__What to work on__
Please retype, character for character, the portion of the entries below that runs from the line containing "Task: Open the Forum link" to the last line.

● ● ●

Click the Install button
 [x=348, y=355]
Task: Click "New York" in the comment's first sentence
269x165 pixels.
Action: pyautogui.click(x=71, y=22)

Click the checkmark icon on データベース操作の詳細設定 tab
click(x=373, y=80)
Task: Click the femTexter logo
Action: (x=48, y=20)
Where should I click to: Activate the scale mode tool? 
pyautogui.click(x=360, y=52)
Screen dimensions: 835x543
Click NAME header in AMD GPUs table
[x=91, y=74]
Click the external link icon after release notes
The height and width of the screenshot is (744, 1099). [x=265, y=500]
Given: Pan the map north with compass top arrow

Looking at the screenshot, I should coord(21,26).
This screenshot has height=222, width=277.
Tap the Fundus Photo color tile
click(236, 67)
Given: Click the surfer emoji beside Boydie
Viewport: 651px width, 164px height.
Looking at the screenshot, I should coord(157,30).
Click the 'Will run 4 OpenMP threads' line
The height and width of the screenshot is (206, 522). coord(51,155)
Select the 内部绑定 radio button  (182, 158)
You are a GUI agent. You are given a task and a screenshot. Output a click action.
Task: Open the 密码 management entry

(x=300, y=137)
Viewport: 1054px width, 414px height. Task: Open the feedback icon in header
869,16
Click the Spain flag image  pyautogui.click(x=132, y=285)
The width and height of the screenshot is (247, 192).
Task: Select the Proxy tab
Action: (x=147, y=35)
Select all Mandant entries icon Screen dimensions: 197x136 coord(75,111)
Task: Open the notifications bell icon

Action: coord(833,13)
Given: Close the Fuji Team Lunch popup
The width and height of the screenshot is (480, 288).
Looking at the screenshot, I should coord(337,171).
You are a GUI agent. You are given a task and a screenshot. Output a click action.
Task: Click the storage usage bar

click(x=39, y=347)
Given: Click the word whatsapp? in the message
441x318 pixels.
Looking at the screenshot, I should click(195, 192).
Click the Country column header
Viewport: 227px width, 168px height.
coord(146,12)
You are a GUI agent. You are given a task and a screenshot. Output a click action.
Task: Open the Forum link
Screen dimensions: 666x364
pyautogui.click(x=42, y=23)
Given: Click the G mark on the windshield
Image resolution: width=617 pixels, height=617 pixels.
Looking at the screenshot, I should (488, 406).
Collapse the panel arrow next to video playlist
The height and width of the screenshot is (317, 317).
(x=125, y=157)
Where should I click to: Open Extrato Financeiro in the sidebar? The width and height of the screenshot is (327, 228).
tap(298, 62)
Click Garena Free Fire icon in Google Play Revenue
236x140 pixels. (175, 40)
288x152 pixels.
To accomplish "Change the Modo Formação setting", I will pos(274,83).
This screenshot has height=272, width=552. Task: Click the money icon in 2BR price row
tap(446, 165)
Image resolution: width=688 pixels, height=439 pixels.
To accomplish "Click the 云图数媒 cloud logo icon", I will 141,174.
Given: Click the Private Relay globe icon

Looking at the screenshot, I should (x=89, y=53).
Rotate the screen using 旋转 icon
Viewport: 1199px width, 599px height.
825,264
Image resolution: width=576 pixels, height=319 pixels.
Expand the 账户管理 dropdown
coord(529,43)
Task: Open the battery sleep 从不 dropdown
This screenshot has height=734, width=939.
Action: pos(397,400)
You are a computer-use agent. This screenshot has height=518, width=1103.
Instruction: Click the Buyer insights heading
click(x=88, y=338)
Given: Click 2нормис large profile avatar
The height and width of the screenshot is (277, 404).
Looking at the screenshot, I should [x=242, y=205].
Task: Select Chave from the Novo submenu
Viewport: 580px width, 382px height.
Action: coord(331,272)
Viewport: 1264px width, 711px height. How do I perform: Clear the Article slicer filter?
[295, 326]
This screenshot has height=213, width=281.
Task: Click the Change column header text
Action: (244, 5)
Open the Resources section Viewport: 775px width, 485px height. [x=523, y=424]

● ● ●

__Task answer__
Task: Open the Forum link
Screen dimensions: 666x364
pyautogui.click(x=42, y=23)
Given: Click the G mark on the windshield
Image resolution: width=617 pixels, height=617 pixels.
Looking at the screenshot, I should (488, 406).
Collapse the panel arrow next to video playlist
The height and width of the screenshot is (317, 317).
(x=125, y=157)
Where should I click to: Open Extrato Financeiro in the sidebar? The width and height of the screenshot is (327, 228).
tap(298, 62)
Click Garena Free Fire icon in Google Play Revenue
236x140 pixels. (175, 40)
288x152 pixels.
To accomplish "Change the Modo Formação setting", I will pos(274,83).
This screenshot has height=272, width=552. Task: Click the money icon in 2BR price row
tap(446, 165)
Image resolution: width=688 pixels, height=439 pixels.
To accomplish "Click the 云图数媒 cloud logo icon", I will 141,174.
Given: Click the Private Relay globe icon

Looking at the screenshot, I should (x=89, y=53).
Rotate the screen using 旋转 icon
Viewport: 1199px width, 599px height.
825,264
Image resolution: width=576 pixels, height=319 pixels.
Expand the 账户管理 dropdown
coord(529,43)
Task: Open the battery sleep 从不 dropdown
This screenshot has height=734, width=939.
Action: pos(397,400)
You are a computer-use agent. This screenshot has height=518, width=1103.
Instruction: Click the Buyer insights heading
click(x=88, y=338)
Given: Click 2нормис large profile avatar
The height and width of the screenshot is (277, 404).
Looking at the screenshot, I should [x=242, y=205].
Task: Select Chave from the Novo submenu
Viewport: 580px width, 382px height.
Action: coord(331,272)
Viewport: 1264px width, 711px height. How do I perform: Clear the Article slicer filter?
[295, 326]
This screenshot has height=213, width=281.
Task: Click the Change column header text
Action: (244, 5)
Open the Resources section Viewport: 775px width, 485px height. [x=523, y=424]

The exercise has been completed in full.